* Problem description:
Take the line containing "At what coordinates" and every line below it through the end of the entries, and output them verbatim, pictures excluded.

[Opening Materials provided section]

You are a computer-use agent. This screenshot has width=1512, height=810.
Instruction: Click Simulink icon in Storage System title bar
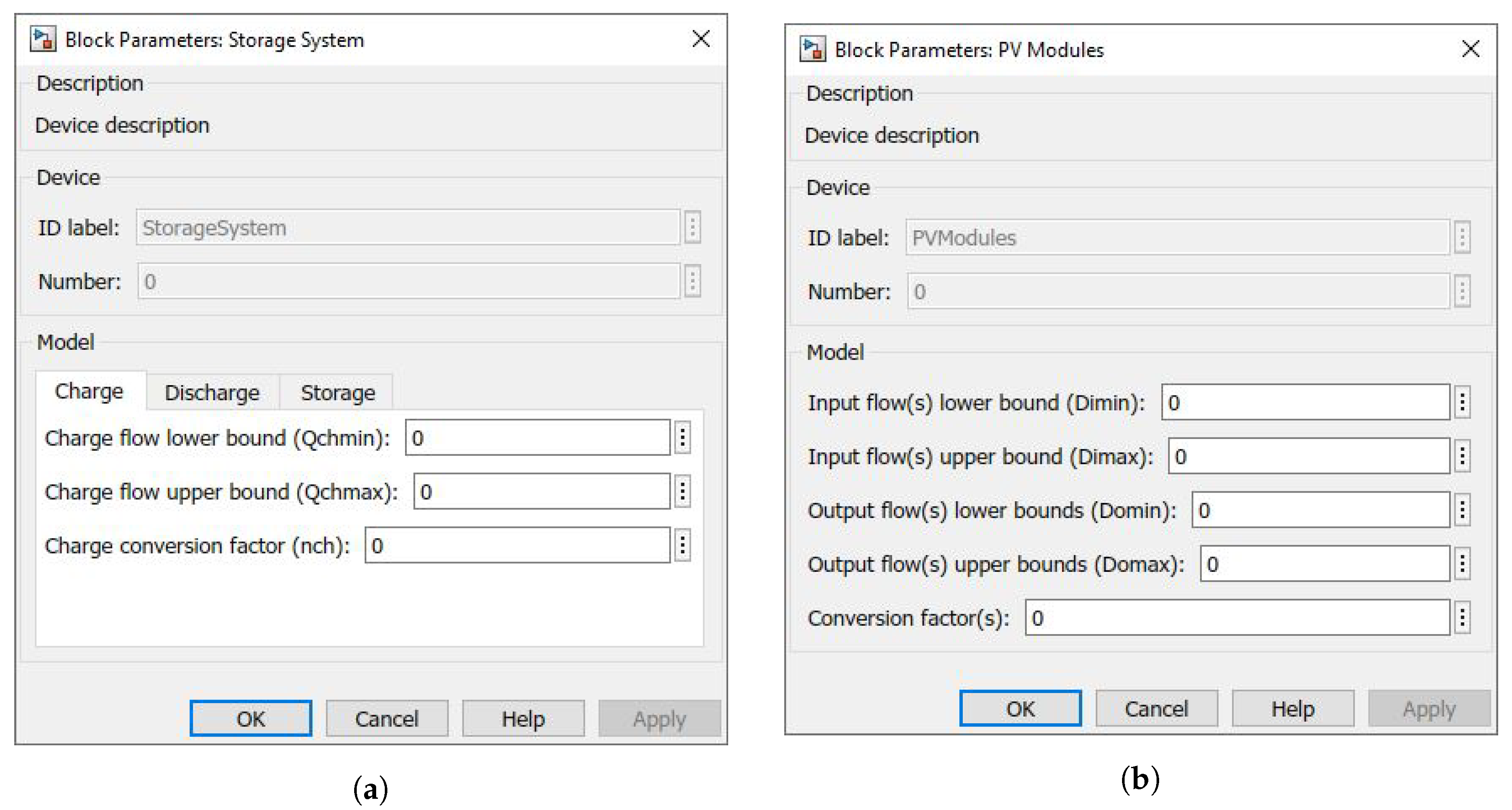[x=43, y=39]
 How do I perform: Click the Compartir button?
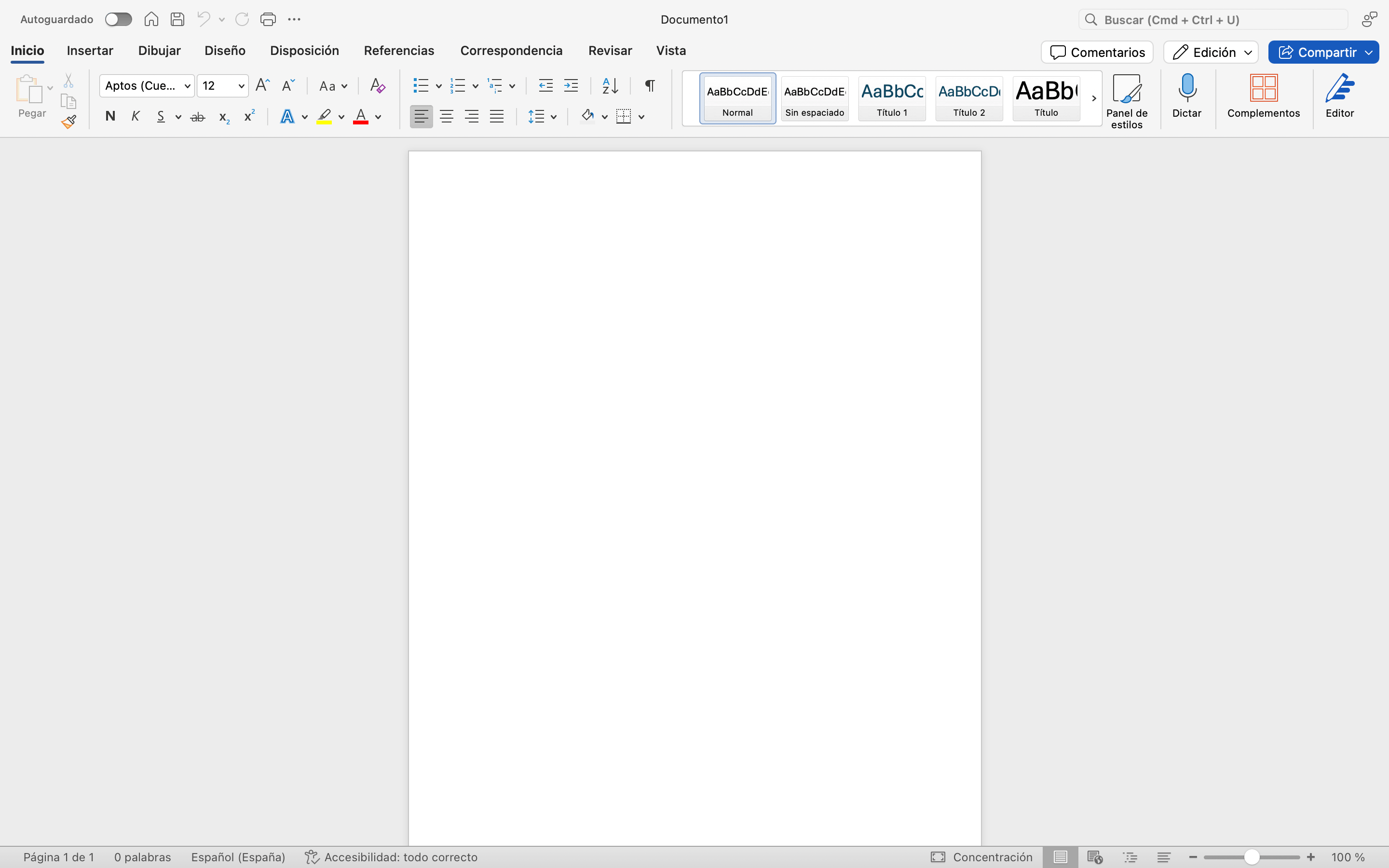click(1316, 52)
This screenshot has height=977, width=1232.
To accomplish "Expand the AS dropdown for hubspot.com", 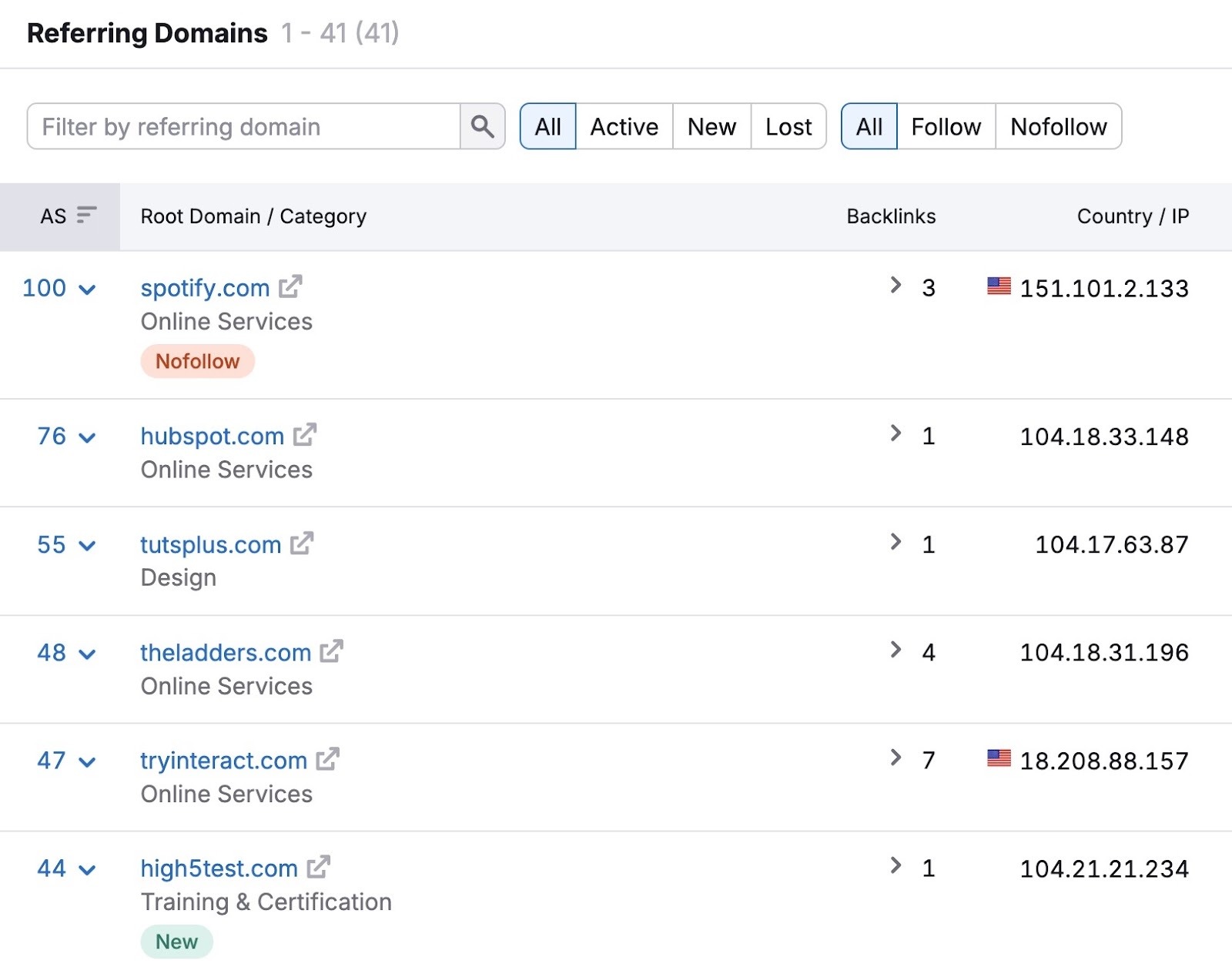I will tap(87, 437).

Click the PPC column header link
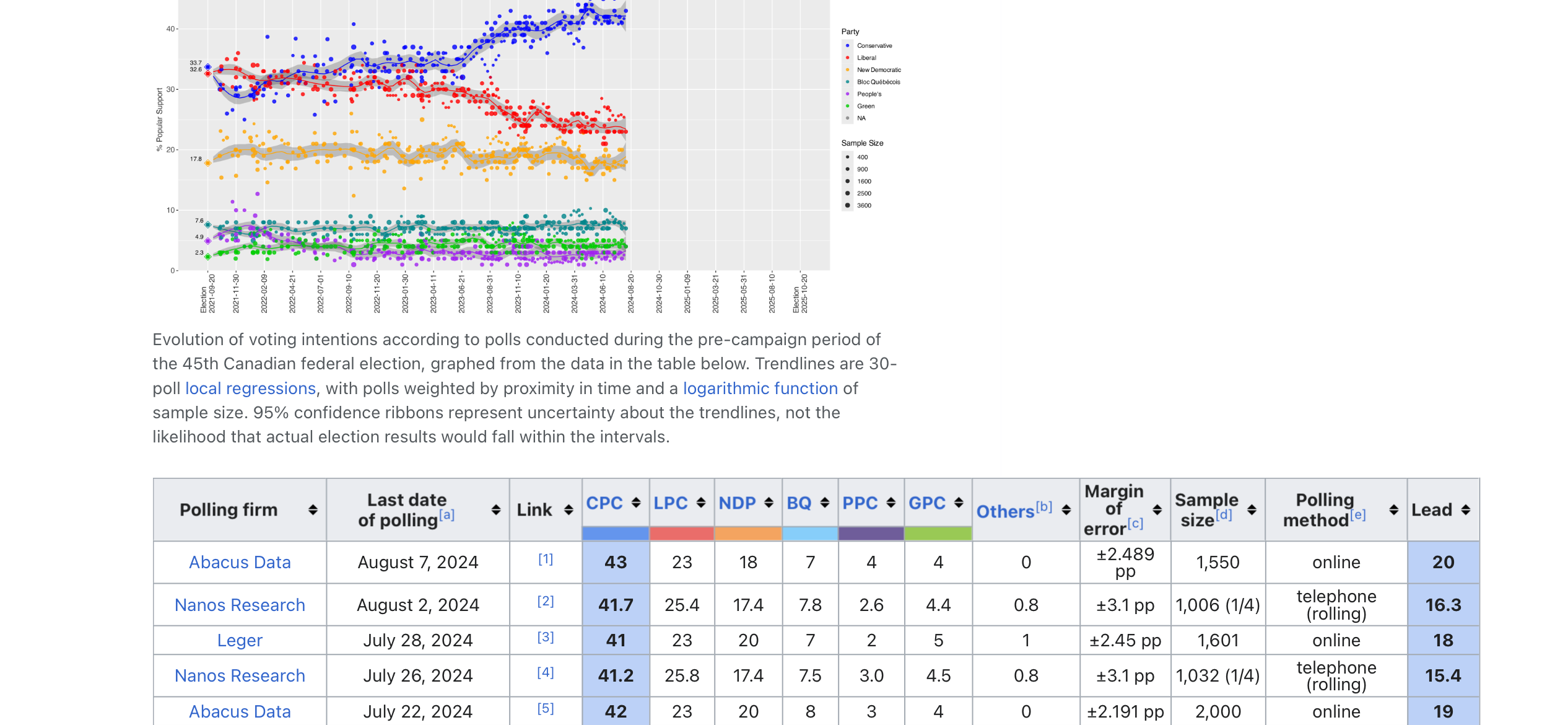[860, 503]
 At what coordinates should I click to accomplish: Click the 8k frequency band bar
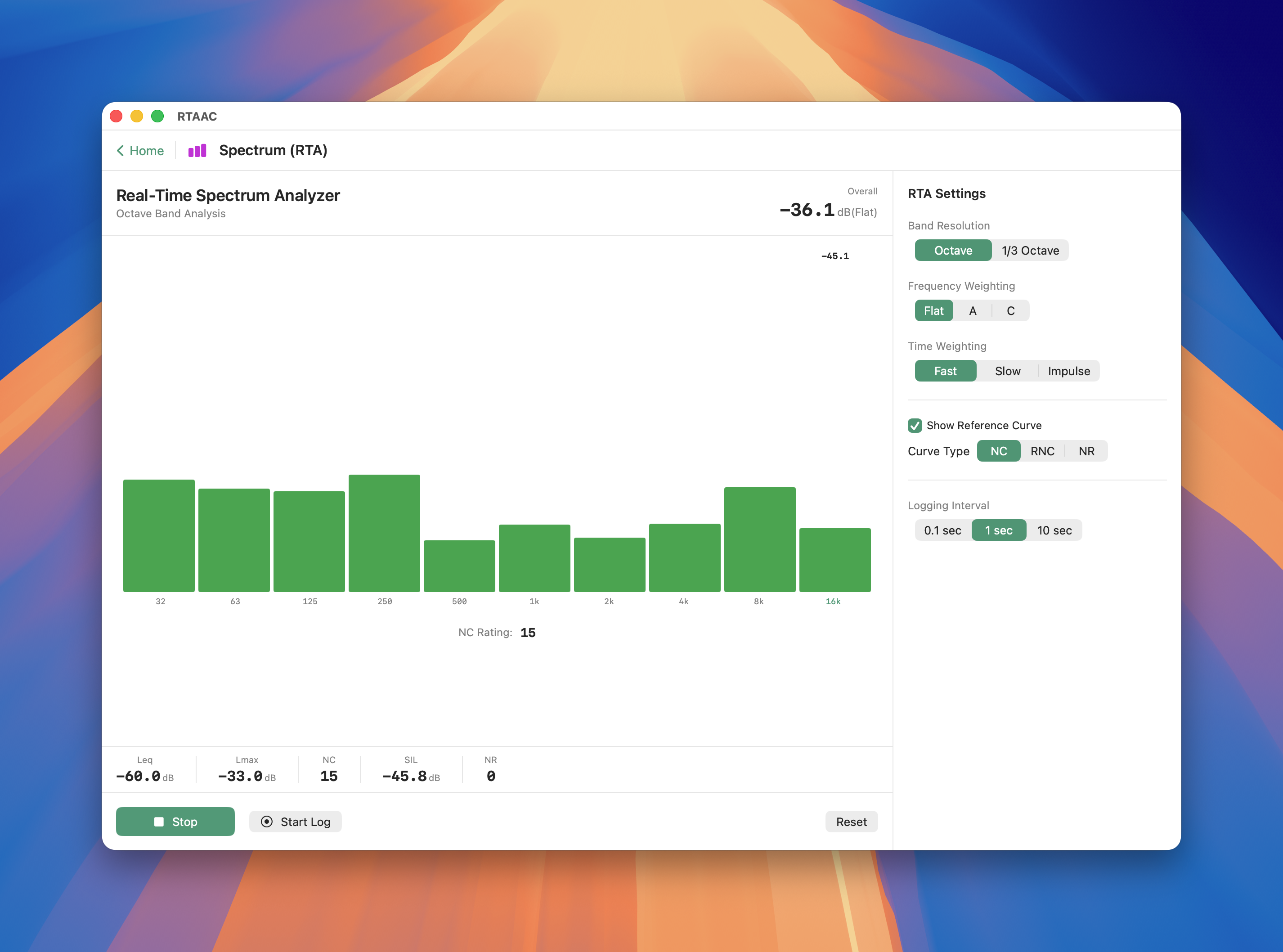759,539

[Closing Materials provided section]

* Result of this task:
 At what coordinates should I click to accomplish: Click the 8k frequency band bar
759,539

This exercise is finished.